* _DATA EXTRACT_:
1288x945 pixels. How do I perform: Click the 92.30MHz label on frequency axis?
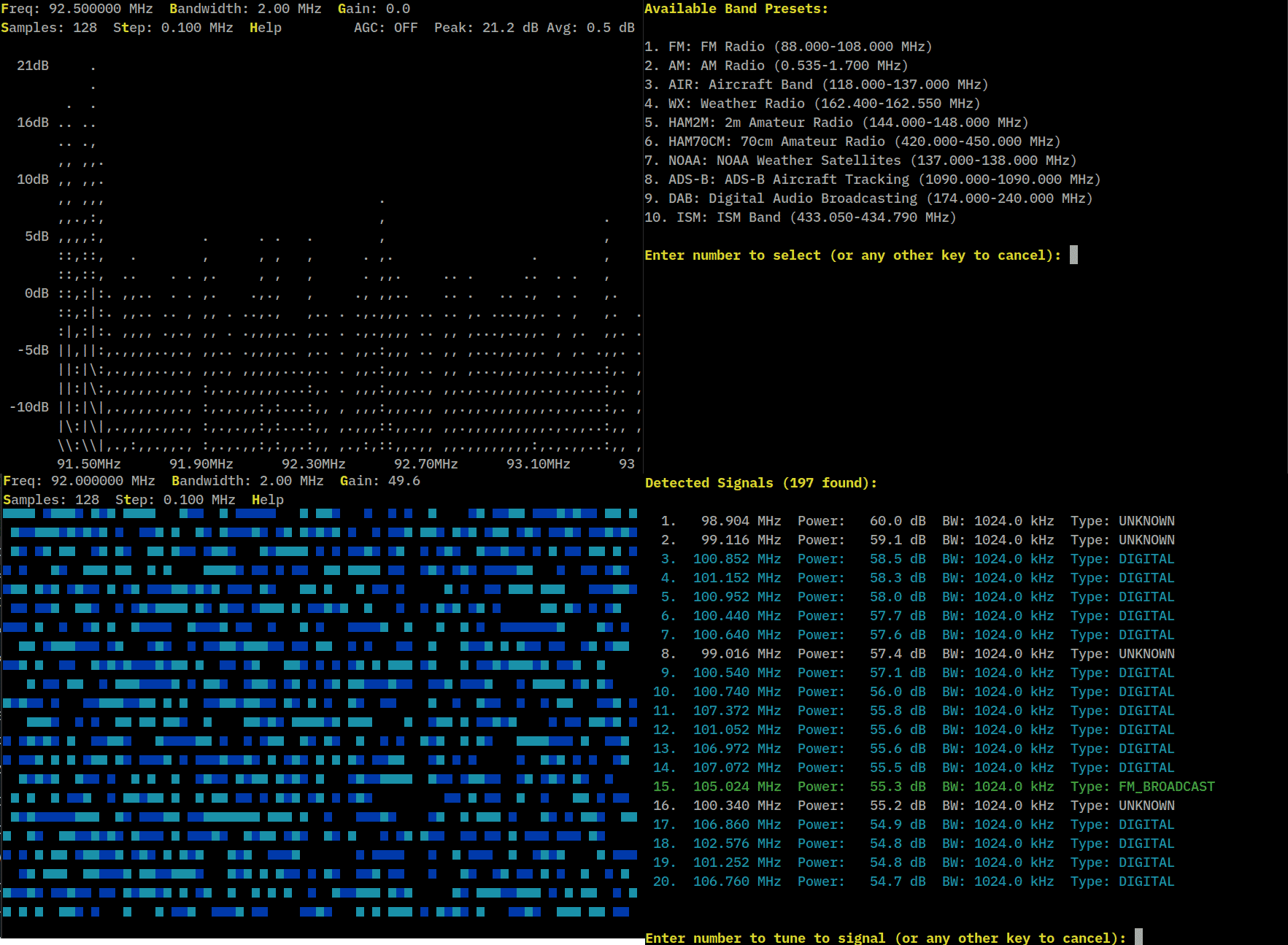[x=313, y=464]
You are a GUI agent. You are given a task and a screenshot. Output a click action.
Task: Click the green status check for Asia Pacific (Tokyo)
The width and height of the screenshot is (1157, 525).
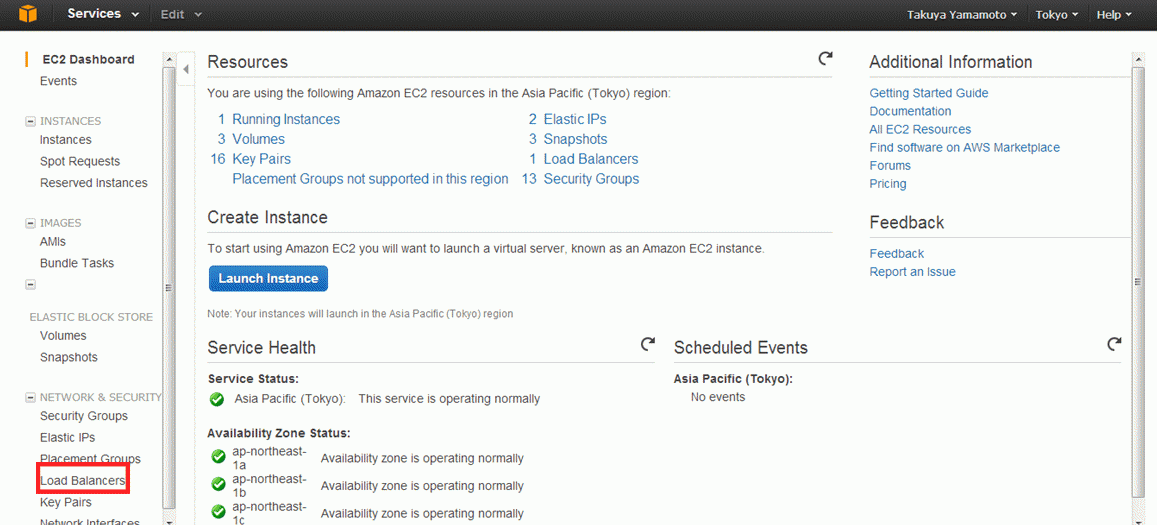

* _TRY IT_: Repeat the listing word for word, omitting the pictures.

* _RESPONSE_:
1288x945 pixels. How do I perform: Click the 92.30MHz label on frequency axis?
[x=313, y=464]
You are a GUI agent. You are given a task and a screenshot. Output a click action.
Task: Click the green status check for Asia Pacific (Tokyo)
The width and height of the screenshot is (1157, 525).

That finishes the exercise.